Purpose: The PITX3 gene, which codes for a homeobox bicoidlike transcription factor is responsible for dominant cataract and anterior segment mesenchymal dysgenesis in humans. In the current study, a family with autosomal dominant posterior polar cataract (PPC) and a PITX3 mutation that cosegregates with the disease was examined. Also studied were two siblings who were homozygous for the PITX3 mutation who had microphthalmia and significant neurologic impairment.
Methods: A genome-wide screen, linkage analysis in the PITX3 chromosomal region 10q25, haplotype analysis, and sequencing of the PITX3 gene were performed on 28 affected and 14 unaffected member of a three-generation Lebanese family.

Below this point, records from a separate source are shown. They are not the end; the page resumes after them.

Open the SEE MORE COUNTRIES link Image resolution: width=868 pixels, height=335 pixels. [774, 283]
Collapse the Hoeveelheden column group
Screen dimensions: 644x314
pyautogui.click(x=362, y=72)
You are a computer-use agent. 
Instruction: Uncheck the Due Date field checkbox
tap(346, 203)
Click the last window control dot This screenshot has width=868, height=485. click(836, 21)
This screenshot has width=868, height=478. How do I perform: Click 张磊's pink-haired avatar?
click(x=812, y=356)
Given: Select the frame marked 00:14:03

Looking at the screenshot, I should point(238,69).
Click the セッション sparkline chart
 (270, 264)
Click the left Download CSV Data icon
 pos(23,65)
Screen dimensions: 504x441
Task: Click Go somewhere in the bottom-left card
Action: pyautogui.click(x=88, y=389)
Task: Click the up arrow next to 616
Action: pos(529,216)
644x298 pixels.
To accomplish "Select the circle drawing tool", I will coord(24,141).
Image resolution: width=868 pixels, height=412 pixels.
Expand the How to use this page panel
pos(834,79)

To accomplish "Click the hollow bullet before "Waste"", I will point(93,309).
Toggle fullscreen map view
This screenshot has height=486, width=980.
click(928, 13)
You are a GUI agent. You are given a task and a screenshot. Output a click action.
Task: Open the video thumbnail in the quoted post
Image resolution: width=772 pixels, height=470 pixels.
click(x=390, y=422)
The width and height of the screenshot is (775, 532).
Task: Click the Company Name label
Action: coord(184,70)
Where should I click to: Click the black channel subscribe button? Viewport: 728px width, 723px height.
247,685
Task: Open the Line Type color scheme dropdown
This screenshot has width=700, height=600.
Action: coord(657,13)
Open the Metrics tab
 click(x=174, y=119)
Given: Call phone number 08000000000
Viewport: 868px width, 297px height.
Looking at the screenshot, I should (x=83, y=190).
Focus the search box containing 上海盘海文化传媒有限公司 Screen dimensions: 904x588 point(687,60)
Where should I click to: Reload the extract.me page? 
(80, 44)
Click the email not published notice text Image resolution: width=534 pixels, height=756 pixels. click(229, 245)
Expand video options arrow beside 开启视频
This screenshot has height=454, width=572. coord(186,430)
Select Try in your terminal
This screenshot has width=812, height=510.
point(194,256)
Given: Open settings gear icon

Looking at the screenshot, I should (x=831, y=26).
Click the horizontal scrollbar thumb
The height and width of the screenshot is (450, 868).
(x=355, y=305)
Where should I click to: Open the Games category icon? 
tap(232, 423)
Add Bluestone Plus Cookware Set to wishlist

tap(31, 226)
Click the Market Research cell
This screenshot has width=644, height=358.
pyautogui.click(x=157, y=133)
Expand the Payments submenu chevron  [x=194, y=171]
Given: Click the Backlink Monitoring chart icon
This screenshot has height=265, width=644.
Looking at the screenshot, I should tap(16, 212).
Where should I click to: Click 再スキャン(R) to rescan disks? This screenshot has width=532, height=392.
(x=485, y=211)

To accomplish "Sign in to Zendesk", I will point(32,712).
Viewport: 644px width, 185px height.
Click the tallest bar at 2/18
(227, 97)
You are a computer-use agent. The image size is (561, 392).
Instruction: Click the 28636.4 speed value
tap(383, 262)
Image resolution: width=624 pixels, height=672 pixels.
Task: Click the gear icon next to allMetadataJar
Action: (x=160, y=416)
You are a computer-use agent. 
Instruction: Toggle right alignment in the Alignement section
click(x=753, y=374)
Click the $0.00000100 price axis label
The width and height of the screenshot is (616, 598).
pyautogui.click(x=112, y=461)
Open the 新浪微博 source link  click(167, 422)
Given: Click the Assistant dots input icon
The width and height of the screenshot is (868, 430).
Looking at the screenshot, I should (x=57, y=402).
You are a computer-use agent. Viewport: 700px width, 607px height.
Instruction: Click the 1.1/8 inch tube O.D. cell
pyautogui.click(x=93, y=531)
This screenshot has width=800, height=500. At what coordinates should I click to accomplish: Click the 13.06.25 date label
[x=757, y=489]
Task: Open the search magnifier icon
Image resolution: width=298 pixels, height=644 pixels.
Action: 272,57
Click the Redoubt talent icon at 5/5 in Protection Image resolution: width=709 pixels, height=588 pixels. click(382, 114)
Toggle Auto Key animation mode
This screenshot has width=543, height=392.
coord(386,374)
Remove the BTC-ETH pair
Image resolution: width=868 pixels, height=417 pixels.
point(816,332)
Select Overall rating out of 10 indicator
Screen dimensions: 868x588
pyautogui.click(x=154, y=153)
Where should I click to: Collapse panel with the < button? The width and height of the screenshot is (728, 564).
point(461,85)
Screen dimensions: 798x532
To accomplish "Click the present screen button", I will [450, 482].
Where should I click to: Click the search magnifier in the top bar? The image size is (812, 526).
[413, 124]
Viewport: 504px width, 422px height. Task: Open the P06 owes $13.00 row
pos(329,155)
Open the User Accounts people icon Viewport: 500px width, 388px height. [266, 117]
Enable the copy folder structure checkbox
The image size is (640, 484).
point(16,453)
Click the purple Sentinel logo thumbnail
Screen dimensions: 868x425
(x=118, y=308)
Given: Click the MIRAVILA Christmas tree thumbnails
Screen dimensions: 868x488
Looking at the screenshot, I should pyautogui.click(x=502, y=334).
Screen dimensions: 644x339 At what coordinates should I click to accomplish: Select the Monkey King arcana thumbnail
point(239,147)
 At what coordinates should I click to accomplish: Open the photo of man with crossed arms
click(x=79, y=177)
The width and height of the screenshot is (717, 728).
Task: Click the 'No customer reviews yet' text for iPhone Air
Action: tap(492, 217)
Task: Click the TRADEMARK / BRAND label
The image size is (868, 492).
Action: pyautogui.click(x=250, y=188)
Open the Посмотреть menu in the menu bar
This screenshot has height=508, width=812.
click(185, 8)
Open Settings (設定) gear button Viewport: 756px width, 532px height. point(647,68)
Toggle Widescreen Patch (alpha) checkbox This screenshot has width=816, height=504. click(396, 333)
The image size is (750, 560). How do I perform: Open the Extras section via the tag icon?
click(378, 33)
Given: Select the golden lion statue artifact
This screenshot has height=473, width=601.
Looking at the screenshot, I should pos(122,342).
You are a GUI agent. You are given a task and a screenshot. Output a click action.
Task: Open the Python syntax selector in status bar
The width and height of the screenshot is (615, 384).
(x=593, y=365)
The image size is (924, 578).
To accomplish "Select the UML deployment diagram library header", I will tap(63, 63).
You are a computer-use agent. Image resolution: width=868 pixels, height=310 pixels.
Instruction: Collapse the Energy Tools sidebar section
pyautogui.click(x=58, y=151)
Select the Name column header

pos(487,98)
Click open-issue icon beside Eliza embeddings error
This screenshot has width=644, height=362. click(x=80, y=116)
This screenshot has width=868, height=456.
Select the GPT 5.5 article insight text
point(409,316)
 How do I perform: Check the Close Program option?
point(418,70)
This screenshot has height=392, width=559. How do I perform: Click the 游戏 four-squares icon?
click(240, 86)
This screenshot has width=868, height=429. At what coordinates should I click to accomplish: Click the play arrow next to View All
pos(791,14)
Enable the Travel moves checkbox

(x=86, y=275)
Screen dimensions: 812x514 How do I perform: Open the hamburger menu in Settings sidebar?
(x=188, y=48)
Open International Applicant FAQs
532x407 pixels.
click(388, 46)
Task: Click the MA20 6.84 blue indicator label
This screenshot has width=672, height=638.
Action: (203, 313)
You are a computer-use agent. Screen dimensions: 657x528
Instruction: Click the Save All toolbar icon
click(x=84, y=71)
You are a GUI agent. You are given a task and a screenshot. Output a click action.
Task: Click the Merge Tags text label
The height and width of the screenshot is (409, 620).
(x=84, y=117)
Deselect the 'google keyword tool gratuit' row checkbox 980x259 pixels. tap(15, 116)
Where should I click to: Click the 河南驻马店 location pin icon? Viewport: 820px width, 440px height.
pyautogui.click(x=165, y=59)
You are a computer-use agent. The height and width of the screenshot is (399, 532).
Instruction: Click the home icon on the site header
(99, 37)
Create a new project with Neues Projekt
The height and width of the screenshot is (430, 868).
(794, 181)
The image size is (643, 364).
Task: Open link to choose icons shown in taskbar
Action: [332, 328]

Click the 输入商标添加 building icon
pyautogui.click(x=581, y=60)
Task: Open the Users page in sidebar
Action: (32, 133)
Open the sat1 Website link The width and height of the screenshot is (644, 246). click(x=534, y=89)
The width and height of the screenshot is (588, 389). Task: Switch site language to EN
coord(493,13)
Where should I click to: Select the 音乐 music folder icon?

Results: Genome-wide linkage analysis showed a lod score of 3.56 at theta = 0.00 on chromosome 10 at area q25. Analysis of the haplotypes and phenotypes confined the disease locus to a region on 10q25 between the markers D10S1239 and D10S1268. A candidate gene, PITX3, maps to that region. Sequencing of the PITX3 gene revealed a heterozygous G deletion mutation in 25 of the 42 family members. In addition, two siblings from a consanguineous marriage were found to be homozygous for the deletion.
Conclusions: This is the first report of homozygous PITX3 mutations in humans. The phenotype in these individuals highlights the role of PITX3 in ocular and central nervous system (CNS) development.